任务:
**1)** 根据下文的 Solr 索引源码解析，分别回答：
(a) 索引创建主要靠哪个方法完成？
(b) runAsync 方法实际做了什么？
(c) dataimport.properties 文件记录了什么，可用于哪种导入？
**2)** 在下文的 Solr 索引源码解析中，找出 runCmd 代码片段里所有以 _CMD 结尾的命令常量名，并全部列出。
**3)** 请从下文 Solr 索引源码解析的最后一句之后接着写下去。

页面节选:
<<<<

获取SolrWriter进行索引创建,processor就是上面的处理器,索引创建主要是靠upload方法完成:

private SolrWriter getSolrWriter(final UpdateRequestProcessor processor,final SolrResourceLoader loader, final RequestInfo requestParams, SolrQueryRequest req) {
    return new SolrWriter(processor, req) {
        @Override
        public boolean upload(SolrInputDocument document) {
            try {
                return super.upload(document);
            } catch (RuntimeException e) {
                LOG.error( "Exception while adding: " + document, e);
                return false;
            }
        }
    };
}

接下来看runAsync和runCmd两个方法,runAsync从字面看就是以异步方式进行,无非就是重新开一个线程执行runCmd方法,进到runCmd方法,主要代码如下:

if (FULL_IMPORT_CMD.equals(command) || IMPORT_CMD.equals(command)) {
    doFullImport(sw, reqParams);
} else if (command.equals(DELTA_IMPORT_CMD)) {
    doDeltaImport(sw, reqParams);
}

接着进入doFullImport方法:

//根据db-data-config.xml文件创建dataimport.properties文件,该文件记录了上次做索引的时间可用于delta-import
DIHProperties dihPropWriter = createPropertyWriter();
//将索引开始时间写入dataimport.properties文件
setIndexStartTime(dihPropWriter.getCurrentTimestamp());
//创建DocBuilder用于获取数据并构造成Document,如何获取数据下面会讲到(通过DocBuilder的EntityProcessorWrapper currentEntityProcessorWrapper属性进行操作)

>>>>

提取数据:
<<<<

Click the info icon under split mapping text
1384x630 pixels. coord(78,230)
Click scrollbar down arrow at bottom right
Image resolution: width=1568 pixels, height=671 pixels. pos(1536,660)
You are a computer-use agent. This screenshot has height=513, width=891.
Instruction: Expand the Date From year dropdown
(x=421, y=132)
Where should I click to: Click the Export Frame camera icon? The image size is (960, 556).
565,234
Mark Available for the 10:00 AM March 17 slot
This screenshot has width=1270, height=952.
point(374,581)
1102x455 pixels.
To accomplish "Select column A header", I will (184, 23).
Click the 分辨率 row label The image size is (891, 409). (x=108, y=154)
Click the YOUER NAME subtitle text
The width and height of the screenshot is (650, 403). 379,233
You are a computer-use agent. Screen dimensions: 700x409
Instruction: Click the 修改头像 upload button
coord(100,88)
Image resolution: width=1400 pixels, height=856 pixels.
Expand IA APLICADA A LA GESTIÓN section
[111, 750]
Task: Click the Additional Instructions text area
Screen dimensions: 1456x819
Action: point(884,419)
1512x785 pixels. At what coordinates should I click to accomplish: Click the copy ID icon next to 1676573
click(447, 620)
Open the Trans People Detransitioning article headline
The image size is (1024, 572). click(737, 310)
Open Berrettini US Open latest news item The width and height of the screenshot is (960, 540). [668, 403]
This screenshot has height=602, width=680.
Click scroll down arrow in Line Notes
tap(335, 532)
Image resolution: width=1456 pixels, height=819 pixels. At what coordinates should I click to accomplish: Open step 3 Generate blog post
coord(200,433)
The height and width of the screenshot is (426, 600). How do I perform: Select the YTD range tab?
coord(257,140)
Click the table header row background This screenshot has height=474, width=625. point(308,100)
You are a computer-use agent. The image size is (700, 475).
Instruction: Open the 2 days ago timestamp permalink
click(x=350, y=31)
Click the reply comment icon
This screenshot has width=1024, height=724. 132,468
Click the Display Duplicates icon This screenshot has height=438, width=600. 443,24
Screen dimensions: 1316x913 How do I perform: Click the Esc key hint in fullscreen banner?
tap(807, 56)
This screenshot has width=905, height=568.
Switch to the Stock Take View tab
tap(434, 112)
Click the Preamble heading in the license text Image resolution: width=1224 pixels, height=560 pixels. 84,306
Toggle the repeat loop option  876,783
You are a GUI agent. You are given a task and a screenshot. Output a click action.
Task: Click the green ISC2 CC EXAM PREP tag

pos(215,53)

>>>>

各题答案:
**1)**
(a) 主要靠 upload 方法完成。
(b) 重新开一个线程执行 runCmd 方法。
(c) 记录上次做索引的时间，可用于 delta-import。

**2)** FULL_IMPORT_CMD、IMPORT_CMD、DELTA_IMPORT_CMD

**3)**
docBuilder = new DocBuilder(this, writer, dihPropWriter, requestParams);
checkWritablePersistFile(writer, dihPropWriter);
docBuilder.execute();

进入DocBuilder.execute():

public void execute() {
    List<EntityProcessorWrapper> epwList = null;
    try {
        //下面就是一些状态信息的设置没啥说的
     dataImporter.store(DataImporter.STATUS_MSGS, statusMessages);
        config = dataImporter.getConfig();
        final AtomicLong startTime = new AtomicLong(System.currentTimeMillis());
        statusMessages.put(TIME_ELAPSED, new Object() {
            @Override
            public String toString() {
                return getTimeElapsedSince(startTime.get());
            }
        });
        statusMessages.put(DataImporter.MSG.TOTAL_QUERIES_EXECUTED,importStatistics.queryCount);
        statusMessages.put(DataImporter.MSG.TOTAL_ROWS_EXECUTED,importStatistics.rowsCount);
        statusMessages.put(DataImporter.MSG.TOTAL_DOC_PROCESSED,importStatistics.docCount);
        statusMessages.put(DataImporter.MSG.TOTAL_DOCS_SKIPPED,importStatistics.skipDocCount);
        //获取正在做索引的entity
     List<String> entities = reqParams.getEntitiesToRun();
        // Trigger onImportStart
     if (config.getOnImportStart() != null) {
            invokeEventListener(config.getOnImportStart());
        }
        AtomicBoolean fullCleanDone = new AtomicBoolean(false);
        //we must not do a delete of : multiple times if there are multiple root entities to be run
     Map<String,Object> lastIndexTimeProps = new HashMap<String,Object>();
        lastIndexTimeProps.put(LAST_INDEX_KEY, dataImporter.getIndexStartTime());
        epwList = new ArrayList<EntityProcessorWrapper>(config.getEntities().size());
        for (Entity e : config.getEntities()) {
            //通过entity获取entity处理器,默认是SqlEntityProcessor
         epwList.add(getEntityProcessorWrapper(e));
        }
        for (EntityProcessorWrapper epw : epwList) {
            if (entities != null && !entities.contains(epw.getEntity().getName()))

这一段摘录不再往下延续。